As estimativas também mostram o número de mortes por alterações climáticas induzidas pelo homem que ocorreram em cidades específicas; 136 mortes adicionais por ano em Santiago do Chile (44,3% do total de mortes relacionadas com o calor na cidade), 189 em Atenas (26,1%), 172 em Roma (32%), 156 em Tóquio (35,6%), 177 em Madrid (31,9%), 146 em Banguecoque (53,4%), 82 em Londres (33,6%), 141 em Nova Iorque (44,2%) e 137 na cidade de Ho Chi Minh (48,5%).
Os autores dizem que as suas descobertas são mais uma evidência da necessidade de adotar políticas de mitigação fortes para reduzir o aquecimento futuro e implementar intervenções para proteger as populações das consequências adversas da exposição ao calor.
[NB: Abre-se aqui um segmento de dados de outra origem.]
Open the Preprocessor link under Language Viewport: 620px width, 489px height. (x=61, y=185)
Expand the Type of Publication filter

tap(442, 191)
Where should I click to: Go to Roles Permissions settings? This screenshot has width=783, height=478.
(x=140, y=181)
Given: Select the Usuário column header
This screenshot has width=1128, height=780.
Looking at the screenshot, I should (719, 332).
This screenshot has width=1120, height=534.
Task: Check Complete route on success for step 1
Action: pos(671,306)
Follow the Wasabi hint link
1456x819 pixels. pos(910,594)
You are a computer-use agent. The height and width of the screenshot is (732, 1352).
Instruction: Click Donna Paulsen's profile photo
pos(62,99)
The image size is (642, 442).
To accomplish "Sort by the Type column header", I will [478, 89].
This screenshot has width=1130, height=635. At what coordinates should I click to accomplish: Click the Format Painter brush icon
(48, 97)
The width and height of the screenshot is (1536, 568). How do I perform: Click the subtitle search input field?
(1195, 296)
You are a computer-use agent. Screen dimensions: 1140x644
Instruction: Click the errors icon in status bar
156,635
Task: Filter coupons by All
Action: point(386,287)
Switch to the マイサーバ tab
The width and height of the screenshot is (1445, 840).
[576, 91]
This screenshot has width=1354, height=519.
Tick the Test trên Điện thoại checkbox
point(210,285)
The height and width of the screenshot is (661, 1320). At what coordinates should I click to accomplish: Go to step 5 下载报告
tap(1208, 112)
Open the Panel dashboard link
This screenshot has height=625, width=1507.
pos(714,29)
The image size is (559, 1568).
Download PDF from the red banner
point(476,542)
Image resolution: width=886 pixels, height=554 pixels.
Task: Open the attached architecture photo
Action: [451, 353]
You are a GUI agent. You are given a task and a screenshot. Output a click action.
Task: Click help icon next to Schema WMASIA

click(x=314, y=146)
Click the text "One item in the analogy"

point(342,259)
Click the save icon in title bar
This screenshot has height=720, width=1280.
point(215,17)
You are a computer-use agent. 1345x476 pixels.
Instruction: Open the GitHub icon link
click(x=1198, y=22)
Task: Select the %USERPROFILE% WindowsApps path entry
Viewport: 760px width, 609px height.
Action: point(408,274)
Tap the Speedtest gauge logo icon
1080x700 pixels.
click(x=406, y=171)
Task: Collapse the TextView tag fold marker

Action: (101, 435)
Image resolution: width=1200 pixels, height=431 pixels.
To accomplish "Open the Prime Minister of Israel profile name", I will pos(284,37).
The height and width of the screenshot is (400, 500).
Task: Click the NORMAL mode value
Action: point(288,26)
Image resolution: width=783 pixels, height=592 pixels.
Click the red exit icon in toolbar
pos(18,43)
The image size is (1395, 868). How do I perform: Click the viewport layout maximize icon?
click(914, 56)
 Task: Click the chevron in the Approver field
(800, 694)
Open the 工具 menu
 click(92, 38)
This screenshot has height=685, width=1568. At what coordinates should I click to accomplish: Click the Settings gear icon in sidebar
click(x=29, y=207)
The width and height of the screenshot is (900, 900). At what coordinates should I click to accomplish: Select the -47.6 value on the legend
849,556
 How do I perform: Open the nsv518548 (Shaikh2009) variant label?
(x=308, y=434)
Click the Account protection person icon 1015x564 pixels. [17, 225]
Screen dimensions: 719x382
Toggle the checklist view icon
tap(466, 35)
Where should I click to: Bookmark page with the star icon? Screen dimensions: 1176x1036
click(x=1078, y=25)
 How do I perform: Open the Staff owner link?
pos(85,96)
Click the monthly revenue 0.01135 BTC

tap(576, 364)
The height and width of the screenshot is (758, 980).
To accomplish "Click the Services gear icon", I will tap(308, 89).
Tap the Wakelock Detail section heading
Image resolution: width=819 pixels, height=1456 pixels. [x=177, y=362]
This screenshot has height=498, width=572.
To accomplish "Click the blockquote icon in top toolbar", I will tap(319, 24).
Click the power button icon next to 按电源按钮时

A Dra. Ana M. Vicedo-Cabrera, da Universidade de Berna e primeira autora do estudo, afirmou: “Esperamos que a proporção de mortes relacionadas com o calor continue a crescer se não fizermos algo sobre as alterações climáticas ou nos adaptarmos. A temperatura média global aumentou apenas cerca de 1°C, que é uma fração do que poderíamos enfrentar se as emissões continuassem a crescer sem controlo. ”
O aquecimento global está a afectar a nossa saúde de várias maneiras, desde impactos diretos ligados a incêndios florestais e condições climáticas extremas, até mudanças na propagação de doenças transmitidas por vetores, entre outros. Talvez o mais impressionante seja o aumento da mortalidade e morbidade associada ao calor. Os cenários das condições climáticas futuras prevêem um aumento substancial nas temperaturas médias, com eventos extremos, como ondas de calor, levando a aumentos futuros na carga de saúde relacionada. No entanto, nenhuma investigação foi realizada sobre a extensão desses impactos que já ocorreram nas últimas décadas.
Este novo estudo focou-se no aquecimento global causado pelo homem por meio de um estudo de ‘detecção e atribuição’ que identifica e atribui fenómenos observados a mudanças no clima e tempo. Especificamente, a equipa examinou as condições meteorológicas anteriores simuladas em cenários com e sem emissões antrópicas.
Isto permitiu aos investigadores separar o aquecimento e o impacto na saúde relacionado às atividades humanas das tendências naturais. A mortalidade relacionada ao calor foi definida como o número de mortes atribuídas ao calor, ocorrendo em exposições superiores à temperatura ideal para a saúde humana, que varia entre os locais.
Embora em média mais de um terço das mortes relacionadas ao calor sejam causadas por alterações climáticas induzidas pelo homem, o impacto varia substancialmente entre as regiões. As vítimas de calor relacionadas com o clima variam de algumas dezenas a várias centenas de mortes a cada ano por cidade, conforme mostrado acima, dependendo das mudanças locais no clima em cada área e da vulnerabilidade da sua população. Curiosamente, as populações que vivem em países de menos desenvolvidos, que eram responsáveis por uma pequena parte das emissões antrópicas no passado, são as mais afetadas.
O professor Antonio Gasparrini da LSHTM, autor sénior do estudo e coordenador da Rede MCC, indicou: “Este é o maior estudo de detecção e atribuição sobre os riscos atuais das alterações climáticas para a saúde. A mensagem é clara: as alterações climáticas não terão apenas impactos devastadores no futuro, mas todos os continentes já estão a experimentar as terríveis consequências das atividades humanas no nosso planeta. Devemos agir agora. ”
Os autores reconhecem as limitações do estudo, incluindo a impossibilidade de incluir locais em todas as regiões do mundo – por exemplo, grandes partes de África e do Sul da Ásia – devido à falta de dados empíricos.